The negotiations continued as Fortnight went to press. But there is also movement on a potentially less controversial, but no less vital, front on the struggle against climate change: the power sector. The Executive is due to reveal its energy strategy in November, but may do so before Cop starts.
Steven Agnew, head of RenewableNI, an industry group, said that whatever the content of the eventual climate bill and the requirements it makes of the agrifood industry, decarbonising the power sector is an essential first step.
‘Northern Ireland has done nothing effectively’, he said of the lack of incentives for new renewable energy projects. ‘We met the 2020 target around 2018’ and the response seemed to be, ‘we don’t need to do anything else’. We should have been preparing for the next round [of targets].
‘It’s only now that we’re anticipating an energy strategy, hopefully ahead of Cop, that will start to address the policy gap.’ In practice, he says, a net-zero electricity grid will mean the closure of two of Kilroot, Ballylumford and Coolkeeragh power stations and the conversion of the eventual remaining plant to hydrogen to provide a clean back-up to wind and solar power when the wind isn’t blowing and the sun isn’t shining.

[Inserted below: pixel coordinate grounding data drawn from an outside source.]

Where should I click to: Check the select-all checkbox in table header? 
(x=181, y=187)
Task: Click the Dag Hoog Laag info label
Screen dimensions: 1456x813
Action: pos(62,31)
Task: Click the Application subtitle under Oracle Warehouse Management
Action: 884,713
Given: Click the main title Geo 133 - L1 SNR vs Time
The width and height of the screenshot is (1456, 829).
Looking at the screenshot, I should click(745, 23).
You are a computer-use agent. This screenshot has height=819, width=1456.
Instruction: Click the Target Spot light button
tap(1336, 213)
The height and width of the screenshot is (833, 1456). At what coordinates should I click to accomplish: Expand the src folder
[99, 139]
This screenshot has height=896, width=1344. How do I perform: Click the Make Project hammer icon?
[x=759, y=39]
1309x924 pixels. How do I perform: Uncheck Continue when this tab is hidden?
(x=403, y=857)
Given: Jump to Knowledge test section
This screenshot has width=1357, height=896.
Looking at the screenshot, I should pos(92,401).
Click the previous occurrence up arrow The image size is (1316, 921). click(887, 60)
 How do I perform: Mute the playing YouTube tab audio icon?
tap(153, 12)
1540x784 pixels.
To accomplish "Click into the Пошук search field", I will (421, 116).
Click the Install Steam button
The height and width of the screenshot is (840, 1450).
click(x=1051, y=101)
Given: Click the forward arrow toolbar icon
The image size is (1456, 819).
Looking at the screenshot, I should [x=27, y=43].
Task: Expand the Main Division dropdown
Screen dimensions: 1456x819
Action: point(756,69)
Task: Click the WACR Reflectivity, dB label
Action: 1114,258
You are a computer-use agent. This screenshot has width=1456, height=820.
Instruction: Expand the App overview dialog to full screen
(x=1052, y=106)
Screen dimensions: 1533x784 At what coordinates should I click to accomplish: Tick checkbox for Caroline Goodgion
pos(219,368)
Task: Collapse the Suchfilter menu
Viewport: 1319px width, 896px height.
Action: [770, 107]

Despite the hard choices ahead, Agnew, a former leader of the Green Party Northern Ireland, believes that there ought to be consensus around the power sector. ‘Whether you’re going to net-zero in 2045 or 80 per cent by 2050, the first part is going to be decarbonising power’, he said.
RenewableNI says that the grid operator, System Operator for Northern Ireland or Soni, is already adept at handling the intermittency of renewable energy sources. Soni, owned by Eirgrid, the Republic’s state-owned operator, reckons that by 2030 it is feasible that renewables could generate 95 per cent of our electricity at any given moment, up from 65 per cent today. In the jargon of the sector this is called the system non-synchronous penetration, or SNSP, and it is an important metric because it underlines how much the grid can rely on variable generation, like wind, solar or interconnectors taking electricity from Great Britain. The more the system can deal with variable sources of electricity, the less it has to rely on fossil fuels or hydrogen as a back-up. ‘In that sense we’re world-leading’, said Agnew. ‘Other networks are looking to what we’re doing.’
Getting there requires political ambition. Stormont has a track record of treating renewable energy subsidies as a boondoggle. Support for the Renewable Heat Incentive and for biogas produced by anaerobic digestion was characterised by extravagant spending that benefited the agrifood industry, smuggled in under the auspices of tackling climate change. Internally, civil servants at the Department for Agriculture, Environment and Rural Affairs (Daera) referred to the lucrative subsidies for biogas as evidence of the Executive’s support for the poultry industry rather than as a green energy scheme. It is that department, under Edwin Poots, that is now leading Northern Ireland’s participation in the Cop process.
Yet there are signs that the politics are shifting around the Department. The Executive endorsed a proposal by Nichola Mallon, the SDLP infrastructure minister, to hold a pre-Cop climate summit in Northern Ireland. Details are scant but the fact of it happening indicates that the political market has moved.
A spokesperson for Daera highlighted the Department’s work on developing a future peatlands strategy and a multi-decade Green Growth Strategy as evidence that it was not shirking as Cop26 approached. A Department insider has previously told Fortnight of how within the department the Green Growth Strategy is often muddled with the earlier Going for Growth Strategy, which was pilloried by environmentalists as setting and cementing unsustainable business-led growth targets for the agrifood industry.
When Cop26 opens in Glasgow we should be able to tell whether Northern Ireland’s new climate policy is worthy of the name, or whether it amounts to an old one with a thin daub of green paint.